This is an example with Deployment, sevice, netpol and ingress
¶ Network Diagram
¶ Flow
Let's say you have a simple python web application that runs on port 8000. When running this on your desktop, you would access it via port 8000. In order to run this in kubernetes, you would containerize this application. When you create the container for your python application, you expose port 8000 for the container.
In Kubernetes, you don't access a pod directly. In order to communicate with a pod, you must go through what is called a service. Think of a service as a load balancer inside the kubernetes cluster that sits in front of a defined set of pods. Since you can run multiple pods, the service maintains traffice to the pods. The service will have it's own port which you define. Best practices state the port number for the service should match the port number of the pods it's serving.
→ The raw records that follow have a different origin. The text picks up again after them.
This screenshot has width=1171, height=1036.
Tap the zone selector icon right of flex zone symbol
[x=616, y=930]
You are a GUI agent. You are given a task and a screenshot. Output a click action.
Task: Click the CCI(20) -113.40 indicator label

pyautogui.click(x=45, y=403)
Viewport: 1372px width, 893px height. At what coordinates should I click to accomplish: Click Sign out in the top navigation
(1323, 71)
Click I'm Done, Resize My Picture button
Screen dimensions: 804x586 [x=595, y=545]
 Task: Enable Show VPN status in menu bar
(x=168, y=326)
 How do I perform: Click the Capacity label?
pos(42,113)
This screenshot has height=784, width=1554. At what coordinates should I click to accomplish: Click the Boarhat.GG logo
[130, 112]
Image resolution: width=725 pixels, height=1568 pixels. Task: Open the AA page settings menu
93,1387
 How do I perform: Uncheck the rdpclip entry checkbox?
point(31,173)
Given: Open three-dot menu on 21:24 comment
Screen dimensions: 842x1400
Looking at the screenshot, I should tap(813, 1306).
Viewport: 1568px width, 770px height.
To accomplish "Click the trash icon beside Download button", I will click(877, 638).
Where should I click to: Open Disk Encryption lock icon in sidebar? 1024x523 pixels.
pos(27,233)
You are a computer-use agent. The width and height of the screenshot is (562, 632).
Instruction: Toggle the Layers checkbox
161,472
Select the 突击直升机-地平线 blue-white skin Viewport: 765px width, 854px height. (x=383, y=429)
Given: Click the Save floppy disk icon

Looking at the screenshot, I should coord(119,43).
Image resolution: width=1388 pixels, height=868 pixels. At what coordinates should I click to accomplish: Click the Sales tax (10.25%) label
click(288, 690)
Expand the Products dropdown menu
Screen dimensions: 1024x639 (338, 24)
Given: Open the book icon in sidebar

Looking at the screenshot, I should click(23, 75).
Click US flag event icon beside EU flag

Now that you have a pod running and a service running inside the cluster, you need to be able to access them from outside the cluster. This is done through the clustter ingress. Clusters will normally run an ingress, such as Nginx or Contour, to allow external access to internal pods. Normally, cluster ingresses run on ports 80, 443 or 8443.
In order to tell the cluster ingress where to send incoming requests, you will need to create an ingress.yaml (for nginx) or httpproxy.yaml (for contour). These files will allow the ingress to route incoming to the appropiate services, based on the criteria in the yaml.
¶ In the example below
- I have a cluster called mycluster which has an ingress setup to accept traffic to *apps.mycluster.net.
- Inside the cluster, I have an httpproxy setup to redirect any incoming request to the cluster ingress for helloworld.apps.mycluster.net to the hello-world service running on port 8000.
- I have a service running on port 8000 that is setup to forward traffic to any pod with a label of app: hello-world and send traffic to port 8000 on that pod.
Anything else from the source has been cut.